When the developer's machine shuts down, the agent doesn't. That is the practical difference OpenAI is buying with its acquisition of Ona, the cloud-agent orchestration company formerly known as Gitpod, the company confirmed Wednesday.
OpenAI said it plans to acquire Ona to extend Codex into long-running tasks that can take hours or days, with humans able to check in and steer the agent mid-flight. The financial terms were not disclosed. Ona CEO Johannes Landgraf published a post on Wednesday confirming the deal and saying his team will join the Codex group.
The substance is in the runtime, not the press release. Ona sells cloud-based sandboxes that keep an agent executing after the developer's laptop is closed, with the OS-level isolation that implies. In an April post positioning the company as the build-versus-buy answer for background agents, Ona cited Ramp and Stripe as reference architectures for that pattern. The company's newsletter claims a reach of more than 440,000 engineers.
What makes the Ona stack distinctive is the security scaffolding wrapped around those long-lived sandboxes. SiliconANGLE, which detailed the deal on Wednesday, catalogs three layers: hash-based blocking of executables that survives renaming or relocation, filesystem access controls that wall off credential-bearing directories, and outbound-connection filtering to keep an agent from phoning home to suspect servers. Sandboxes are auto-deleted when no longer in use. For always-on agents, that combination is the safety case, not a footnote.
The deal is OpenAI's second agent-infrastructure acquisition in roughly three months, following the March purchase of Promptfoo for agent-platform cybersecurity on the OpenAI Frontier enterprise product. The pattern is consistent: a model lab buying the plumbing that turns a chat-shaped tool into a piece of infrastructure. Ona is officially Gitpod GmbH, so the engineering lineage is in developer environments, not a stealth wrapper. That lineage is the part that should reset a developer's priors on what the acquisition actually changes inside Codex.

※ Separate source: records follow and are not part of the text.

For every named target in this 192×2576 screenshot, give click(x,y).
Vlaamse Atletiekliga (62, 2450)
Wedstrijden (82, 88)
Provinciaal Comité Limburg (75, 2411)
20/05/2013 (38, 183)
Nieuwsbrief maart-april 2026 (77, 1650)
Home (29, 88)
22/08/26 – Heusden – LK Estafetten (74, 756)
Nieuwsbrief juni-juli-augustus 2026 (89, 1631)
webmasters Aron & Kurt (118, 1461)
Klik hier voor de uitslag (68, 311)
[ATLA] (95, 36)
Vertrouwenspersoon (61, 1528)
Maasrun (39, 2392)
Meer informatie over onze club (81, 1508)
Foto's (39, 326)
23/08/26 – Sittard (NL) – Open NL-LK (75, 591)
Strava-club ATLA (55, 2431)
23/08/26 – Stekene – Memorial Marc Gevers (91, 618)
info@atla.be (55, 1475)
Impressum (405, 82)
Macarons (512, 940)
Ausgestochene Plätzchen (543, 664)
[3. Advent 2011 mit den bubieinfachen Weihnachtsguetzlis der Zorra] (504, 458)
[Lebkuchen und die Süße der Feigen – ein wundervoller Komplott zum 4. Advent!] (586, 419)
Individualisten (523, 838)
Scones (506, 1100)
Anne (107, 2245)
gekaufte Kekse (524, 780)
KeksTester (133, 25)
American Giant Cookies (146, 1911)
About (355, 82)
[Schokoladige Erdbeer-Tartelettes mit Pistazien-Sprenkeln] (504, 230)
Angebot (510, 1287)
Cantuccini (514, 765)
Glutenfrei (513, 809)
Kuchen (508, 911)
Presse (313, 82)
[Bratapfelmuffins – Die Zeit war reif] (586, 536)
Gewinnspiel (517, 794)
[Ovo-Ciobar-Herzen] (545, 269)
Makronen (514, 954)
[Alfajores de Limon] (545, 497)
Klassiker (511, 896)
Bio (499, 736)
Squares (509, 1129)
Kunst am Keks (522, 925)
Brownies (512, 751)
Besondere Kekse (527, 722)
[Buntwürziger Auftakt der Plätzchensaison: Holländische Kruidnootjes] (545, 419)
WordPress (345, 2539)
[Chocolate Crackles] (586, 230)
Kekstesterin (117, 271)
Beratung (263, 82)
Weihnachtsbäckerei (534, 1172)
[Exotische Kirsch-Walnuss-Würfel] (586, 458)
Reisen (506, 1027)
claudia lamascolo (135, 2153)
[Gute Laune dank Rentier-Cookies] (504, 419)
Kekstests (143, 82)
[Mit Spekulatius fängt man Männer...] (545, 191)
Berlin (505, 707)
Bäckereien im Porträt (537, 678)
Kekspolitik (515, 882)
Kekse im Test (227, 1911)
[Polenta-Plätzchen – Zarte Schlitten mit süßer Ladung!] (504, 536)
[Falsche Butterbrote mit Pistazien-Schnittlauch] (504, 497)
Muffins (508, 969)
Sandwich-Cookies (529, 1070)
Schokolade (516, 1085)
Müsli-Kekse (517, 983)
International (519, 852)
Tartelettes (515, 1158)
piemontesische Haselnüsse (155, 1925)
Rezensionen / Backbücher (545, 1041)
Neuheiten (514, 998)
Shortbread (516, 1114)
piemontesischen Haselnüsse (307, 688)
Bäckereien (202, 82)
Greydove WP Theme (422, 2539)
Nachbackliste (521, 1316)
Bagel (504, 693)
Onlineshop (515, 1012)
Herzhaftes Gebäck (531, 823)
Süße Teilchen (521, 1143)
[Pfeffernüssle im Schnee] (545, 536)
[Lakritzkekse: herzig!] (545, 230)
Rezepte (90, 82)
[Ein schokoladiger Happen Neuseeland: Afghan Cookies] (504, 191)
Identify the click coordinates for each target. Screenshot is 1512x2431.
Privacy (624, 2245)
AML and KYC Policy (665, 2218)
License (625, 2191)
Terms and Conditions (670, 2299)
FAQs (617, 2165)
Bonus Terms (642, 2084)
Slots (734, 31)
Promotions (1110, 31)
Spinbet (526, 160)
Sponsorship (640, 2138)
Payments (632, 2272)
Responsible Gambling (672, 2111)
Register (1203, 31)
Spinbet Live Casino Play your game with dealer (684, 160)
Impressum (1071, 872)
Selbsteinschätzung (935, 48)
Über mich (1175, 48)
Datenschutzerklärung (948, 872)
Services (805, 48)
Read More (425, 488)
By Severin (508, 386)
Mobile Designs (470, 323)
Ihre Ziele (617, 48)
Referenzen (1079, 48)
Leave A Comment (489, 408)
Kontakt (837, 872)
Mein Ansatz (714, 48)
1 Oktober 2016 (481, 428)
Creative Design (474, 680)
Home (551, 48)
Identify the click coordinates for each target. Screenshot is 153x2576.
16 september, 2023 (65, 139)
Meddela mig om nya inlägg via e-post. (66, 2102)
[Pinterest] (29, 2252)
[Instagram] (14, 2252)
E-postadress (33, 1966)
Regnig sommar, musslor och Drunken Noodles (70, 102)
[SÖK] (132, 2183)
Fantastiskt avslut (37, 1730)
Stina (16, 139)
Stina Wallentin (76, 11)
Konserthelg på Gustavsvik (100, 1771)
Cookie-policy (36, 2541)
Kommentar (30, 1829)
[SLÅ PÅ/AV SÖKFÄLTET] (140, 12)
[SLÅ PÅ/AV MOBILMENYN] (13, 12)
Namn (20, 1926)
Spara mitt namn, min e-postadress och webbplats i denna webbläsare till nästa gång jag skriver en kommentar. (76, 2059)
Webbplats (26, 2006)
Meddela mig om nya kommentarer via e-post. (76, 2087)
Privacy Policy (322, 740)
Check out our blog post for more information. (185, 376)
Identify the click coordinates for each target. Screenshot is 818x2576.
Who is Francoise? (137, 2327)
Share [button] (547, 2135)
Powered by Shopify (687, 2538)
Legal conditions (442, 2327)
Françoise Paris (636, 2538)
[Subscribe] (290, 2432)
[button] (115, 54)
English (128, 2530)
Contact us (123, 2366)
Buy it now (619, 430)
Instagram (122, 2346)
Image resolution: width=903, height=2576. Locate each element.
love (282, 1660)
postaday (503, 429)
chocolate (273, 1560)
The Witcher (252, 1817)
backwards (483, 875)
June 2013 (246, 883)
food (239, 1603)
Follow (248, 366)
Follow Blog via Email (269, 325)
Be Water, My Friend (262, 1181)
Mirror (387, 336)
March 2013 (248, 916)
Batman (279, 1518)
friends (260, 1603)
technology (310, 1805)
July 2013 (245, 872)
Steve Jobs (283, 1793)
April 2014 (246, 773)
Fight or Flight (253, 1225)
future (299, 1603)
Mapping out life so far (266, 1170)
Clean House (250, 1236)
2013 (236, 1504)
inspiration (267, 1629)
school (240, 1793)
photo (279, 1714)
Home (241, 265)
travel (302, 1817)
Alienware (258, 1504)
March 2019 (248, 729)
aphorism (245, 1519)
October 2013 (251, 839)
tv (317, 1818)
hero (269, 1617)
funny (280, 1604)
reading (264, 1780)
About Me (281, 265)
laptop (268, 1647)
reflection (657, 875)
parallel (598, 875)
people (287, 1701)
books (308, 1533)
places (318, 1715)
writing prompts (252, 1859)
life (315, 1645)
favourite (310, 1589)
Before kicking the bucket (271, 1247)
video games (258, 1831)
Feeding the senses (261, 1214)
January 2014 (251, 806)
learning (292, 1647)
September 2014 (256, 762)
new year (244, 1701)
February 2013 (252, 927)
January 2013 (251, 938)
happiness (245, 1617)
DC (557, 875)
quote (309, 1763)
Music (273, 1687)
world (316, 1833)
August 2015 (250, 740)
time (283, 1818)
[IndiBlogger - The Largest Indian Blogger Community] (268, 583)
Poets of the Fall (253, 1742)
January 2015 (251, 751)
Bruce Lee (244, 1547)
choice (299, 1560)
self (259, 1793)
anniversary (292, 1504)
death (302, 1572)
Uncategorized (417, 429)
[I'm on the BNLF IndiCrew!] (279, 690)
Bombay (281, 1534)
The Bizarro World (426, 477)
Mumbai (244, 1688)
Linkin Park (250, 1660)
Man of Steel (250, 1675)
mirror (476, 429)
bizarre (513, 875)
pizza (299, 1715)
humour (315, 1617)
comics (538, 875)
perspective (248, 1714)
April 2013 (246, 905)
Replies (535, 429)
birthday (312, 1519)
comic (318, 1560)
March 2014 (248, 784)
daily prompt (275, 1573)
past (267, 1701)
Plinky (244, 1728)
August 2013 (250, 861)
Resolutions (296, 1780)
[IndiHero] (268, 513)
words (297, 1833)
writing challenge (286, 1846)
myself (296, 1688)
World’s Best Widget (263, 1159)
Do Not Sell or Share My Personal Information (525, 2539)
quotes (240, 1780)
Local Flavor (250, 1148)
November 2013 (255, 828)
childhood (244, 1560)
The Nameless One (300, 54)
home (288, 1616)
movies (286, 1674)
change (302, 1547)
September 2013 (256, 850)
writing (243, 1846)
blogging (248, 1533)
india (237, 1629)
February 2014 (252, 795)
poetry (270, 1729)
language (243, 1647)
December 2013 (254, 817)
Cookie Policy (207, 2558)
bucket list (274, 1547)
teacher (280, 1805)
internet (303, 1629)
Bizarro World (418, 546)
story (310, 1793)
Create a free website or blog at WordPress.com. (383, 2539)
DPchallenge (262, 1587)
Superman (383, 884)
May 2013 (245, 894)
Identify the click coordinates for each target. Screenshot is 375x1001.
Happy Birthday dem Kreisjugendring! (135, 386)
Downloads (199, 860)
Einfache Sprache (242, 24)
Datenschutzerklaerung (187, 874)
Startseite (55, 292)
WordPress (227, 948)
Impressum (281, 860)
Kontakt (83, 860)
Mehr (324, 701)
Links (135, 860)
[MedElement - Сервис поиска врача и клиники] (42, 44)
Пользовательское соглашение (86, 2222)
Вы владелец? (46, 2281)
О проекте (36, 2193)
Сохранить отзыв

That product now has scale. OpenAI says Codex has more than 5 million weekly users, a self-reported figure. This month the company also pushed Codex beyond code into non-technical work, including ad creative, a move that makes the runtime question more urgent: an agent writing ad copy that runs for 18 hours against a cloud filesystem is a different category of object than an agent pair-programming inside a terminal.
The unresolved questions are the ones that will decide whether this reads as an infrastructure upgrade or a lock-in move. Ona has existing customers, and OpenAI has not said what happens to them. It also has not said whether the cloud-sandbox capability will reach the broad Codex user base or stay gated to enterprise tiers. Both answers are likely to land in the closing weeks of integration.
What is on the record is the direction. OpenAI is treating agent execution as a runtime problem with a safety case, not a prompt problem. Buying the sandbox vendor is the simplest way to harden that runtime inside a product a developer already opens every day.